Purdue Pharma 8 billion settlement opioid drug overdose

Hefty Fines and Transforming into a Public Company: A Look Ahead for Purdue 

The settlement requires PUrdue to make a direct payment to the government for $225 million, which is part of a larger $2 billion dollar criminal forfeiture. Additionally, Purdue must also pay $3.45 billion in criminal fines and almost $3 billion in damages to resolve its civil liability. The future of Purdue involves their transformation into a public benefit company, meaning it will be governed by a trust that has to balance their interests against those of the American public.
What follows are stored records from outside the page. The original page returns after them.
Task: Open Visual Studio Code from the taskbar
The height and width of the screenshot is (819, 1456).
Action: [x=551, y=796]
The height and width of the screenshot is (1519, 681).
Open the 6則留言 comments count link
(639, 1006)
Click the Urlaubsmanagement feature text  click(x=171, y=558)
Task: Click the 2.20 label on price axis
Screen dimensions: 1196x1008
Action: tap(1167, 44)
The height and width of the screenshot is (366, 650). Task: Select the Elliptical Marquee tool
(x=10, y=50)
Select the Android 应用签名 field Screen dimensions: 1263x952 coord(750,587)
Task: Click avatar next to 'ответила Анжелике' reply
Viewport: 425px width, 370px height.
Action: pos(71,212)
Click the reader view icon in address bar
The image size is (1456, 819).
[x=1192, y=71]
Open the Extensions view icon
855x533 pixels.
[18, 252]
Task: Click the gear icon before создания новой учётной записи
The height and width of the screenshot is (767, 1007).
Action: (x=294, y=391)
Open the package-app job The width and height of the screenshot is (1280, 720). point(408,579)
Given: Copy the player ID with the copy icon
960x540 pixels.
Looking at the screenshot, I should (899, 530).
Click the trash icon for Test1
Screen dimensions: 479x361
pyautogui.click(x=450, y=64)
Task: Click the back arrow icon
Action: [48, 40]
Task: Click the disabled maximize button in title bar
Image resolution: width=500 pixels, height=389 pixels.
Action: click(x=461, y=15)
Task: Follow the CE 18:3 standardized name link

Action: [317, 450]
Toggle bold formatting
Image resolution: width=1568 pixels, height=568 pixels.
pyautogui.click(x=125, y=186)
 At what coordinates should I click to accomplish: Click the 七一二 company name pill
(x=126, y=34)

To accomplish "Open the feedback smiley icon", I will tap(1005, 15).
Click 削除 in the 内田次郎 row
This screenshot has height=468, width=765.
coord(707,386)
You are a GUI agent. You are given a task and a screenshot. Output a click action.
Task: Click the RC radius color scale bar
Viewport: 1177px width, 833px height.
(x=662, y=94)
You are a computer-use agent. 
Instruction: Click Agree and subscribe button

It’s worth noting that the Sacklers will not be involved in the new company and part of the money from the settlement will go to aid in medically assisted treatment and other drug programs to combat the crippling opioid epidemic triggered by their unethical practices.

Purdue Pharma 8 billion settlement opioid drug overdose

Further Trials Against Additional Drugmakers on the Horizon

As illicit opioids like heroin and fentanyl continue to wreak havoc and skyrocket overdoses, public health officials are rapidly seeking effective solutions to quell this epidemic. While Purdue is certainly one of the highest profile players in the prescription opioid industry, they are far from the only one. Additional trials against other major opioid manufacturers are on the horizon and are set to resume depending on the pandemic and its restrictions.